At the end of April, Malaysia’s net forex reserves reached US$94.7 billion, driven by strong foreign investment in local bonds and a weaker US dollar. This allowed Bank Negara Malaysia (BNM) to reduce its net short forward FX position, further boosting the nation’s financial defenses.
Winson Phoon, head of fixed-income research at Maybank Securities, said the combination of shrinking short positions and higher reserves means net reserves are growing faster. He added that this improvement enhances Malaysia’s external resilience and supports the stability of the ringgit.
This boost in reserves comes at a crucial time.

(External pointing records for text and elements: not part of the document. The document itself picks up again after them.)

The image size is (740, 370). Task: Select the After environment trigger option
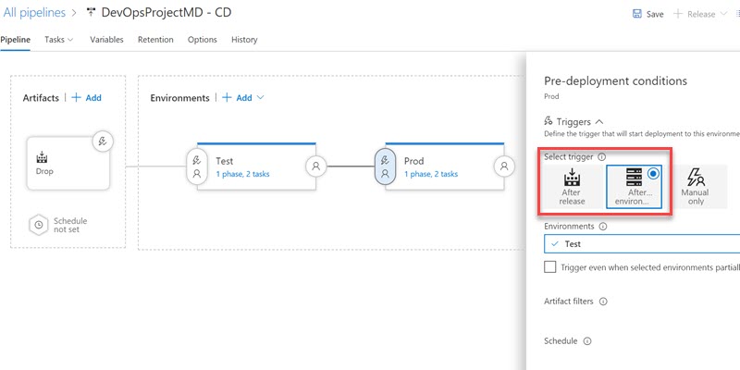(634, 187)
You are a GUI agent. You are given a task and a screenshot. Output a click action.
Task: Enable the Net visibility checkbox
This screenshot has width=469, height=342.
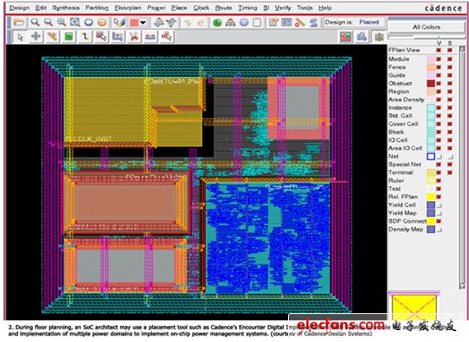[x=439, y=156]
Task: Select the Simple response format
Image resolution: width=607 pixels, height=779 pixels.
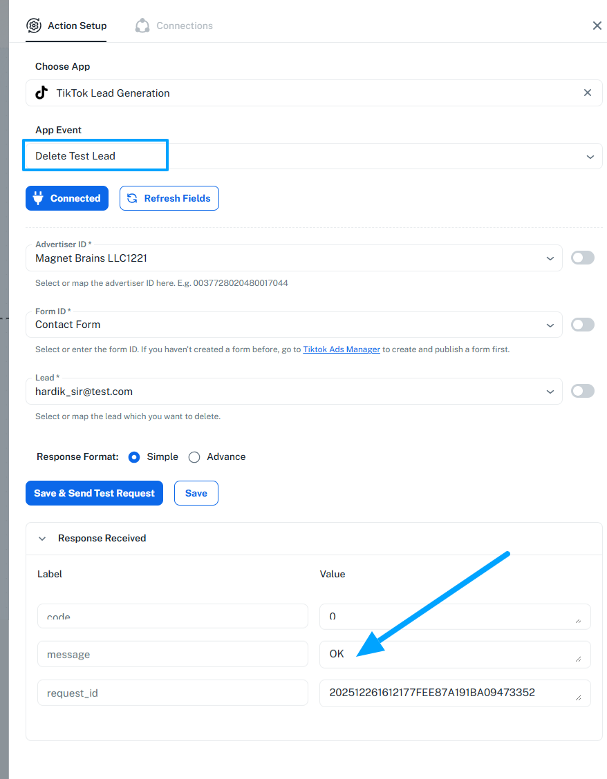Action: click(x=135, y=457)
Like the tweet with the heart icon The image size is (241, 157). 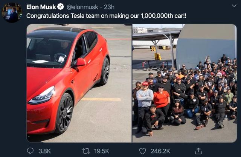coord(142,151)
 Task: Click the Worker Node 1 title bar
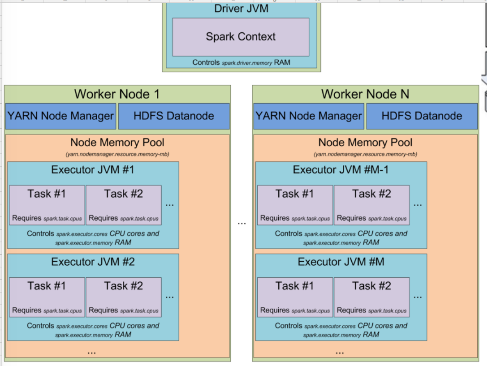[117, 94]
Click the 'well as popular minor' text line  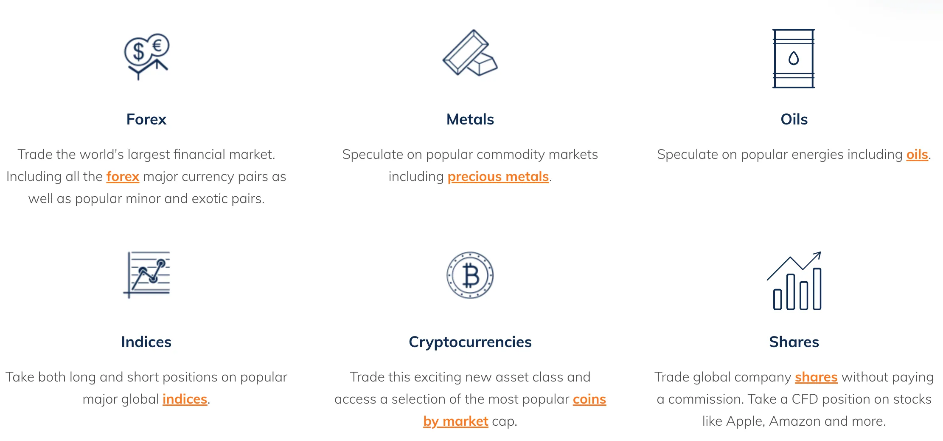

Ongoing US tariffs, tensions between the US and China, and global geopolitical risks have increased currency volatility. As the US dollar weakens, emerging markets like Malaysia are experiencing shifts in their forex dynamics.
Because Malaysia depends heavily on trade, its economy and currency are vulnerable to trade conflicts between its two main export partners—the US and China. Part of the recent rise in reserves is due to a US$5 billion inflow into Malaysian government securities this quarter, marking a record quarterly inflow since 2005.
Global investors are optimistic about the ringgit’s outlook and expect interest rate cuts, as BNM remains the last central bank in Southeast Asia to hold rates steady.
This contrasts with the situation in December, when BNM’s net short forward FX position hit US$29.2 billion, nearly an all-time high, as the central bank used currency forwards to support the ringgit. At that time, foreign funds were pulling out of Malaysian bonds for the fourth consecutive month, and the ringgit was one of the worst-performing currencies in emerging Asia.
By April, BNM had reduced its net short forward position to US$24 billion, the lowest since February 2024. This unwinding, which involves selling ringgit and buying dollars, has not hurt the spot ringgit’s value. In fact, the ringgit is now Southeast Asia’s second-best performing currency this quarter, behind only the Singapore dollar.
Phoon said the gradual reduction of short forward positions should not create major challenges for the ringgit’s strength going forward.